Deletion of FgAP1^σ resulted in cell wall integrity and osmotic pressure defects. (A) The PH-1, ΔFgap1^σ, and ΔFgap1^σ-C strains were incubated on CM plates supplemented with Congo red (CR, 200 μg/mL), calcofluor white (CFW, 200 μg/mL), SDS (0.01 %), sorbitol (1 M), and KCl (1 M) at 28 °C for 3 days. (B) Colony diameter of the indicated strains under cell wall and osmotic stresses. Level of significance was measured using an unpaired t-test (** p < 0.01). (C) Growth inhibition rate of the strains due to cell wall and osmotic stresses induced by the indicated agents. Level of significance was measured using an unpaired t-test (** p < 0.01). (D) Protoplast releasing potential of the PH-1 and ΔFgap1^σ mutants after treatment with cell-wall-degrading enzymes for 2 h and 3 h. Bar = 50 μm.

Figure 6

The localization of AP1 complex in F. graminearum. Colocalization of FgAP1^σ-GFP with FM4-64 and trans-Golgi network (TGN, FgKex2-mCherry) as well as that of FgAP1^β-GFP, FgAP1^γ-GFP, and FgAP1^μ-GFP with FgKex2-mCherry in F. graminearum. Images were captured from laser scanning confocal microscope. Bar = 10 μm.

Figure 7

The relationship between FgAP1 complex subunits and the localizations of the various subunits in ΔFgap1^σ mutant. (A) Yeast two-hybrid assay showing the interactions of the AP1 complex subunits. There were positive interactions between FgAP1^β and FgAP1^σ and between FgAP1^γ and FgAP1^μ. The interaction between pGBKT7-Lam and pGADT7-T was used as a negative control while that between pGBKT7-53 and pGADT7-T served as a positive control. (B) The interaction model of FgAP1^σ with the other subunits of FgAP1 complex. FgAP1^σ interacts with FgAP1^β, and FgAP1^β interacts with FgAP1^γ and FgAP1^μ, which indicates that FgAP1^σ, FgAP1^β, FgAP1^γ, and FgAP1^μ function as a complex in F. graminearum. (C) The expression levels of FgAP1^β, FgAP1^γ, and FgAP1^μ were significantly downregulated in ΔFgap1^σ mutant.
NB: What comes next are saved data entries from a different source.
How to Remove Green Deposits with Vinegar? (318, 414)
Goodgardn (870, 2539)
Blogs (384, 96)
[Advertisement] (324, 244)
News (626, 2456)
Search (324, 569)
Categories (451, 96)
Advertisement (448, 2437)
Level of significance was measured using an unpaired t-test (** p < 0.01). (D) The localizations of FgAP1^β-GFP, FgAP1^γ-GFP, and FgAP1^μ-GFP were not affected in ΔFgap1^σ mutant. Bar = 20 μm.

Figure 8

FgAP1^σ is involved in exocytosis and endocytosis processes. (A) The plasma membrane localization of GFP-FgSnc1 is disrupted in the ΔFgap1^σ mutant, as indicated by red circles. Bar = 10 μm. (B) FgAP1^σ delays internalization of FM4-64 into the vacuole membrane. Hyphae of the wild-type PH-1, ΔFgap1^σ-14, ΔFgap1^σ-19, and complement strain ΔFgap1^σ-C were cultured in liquid CM for 24 h and then stained with FM4-64 and observed at different time points using a fluorescence confocal microscope. Bar = 5 μm.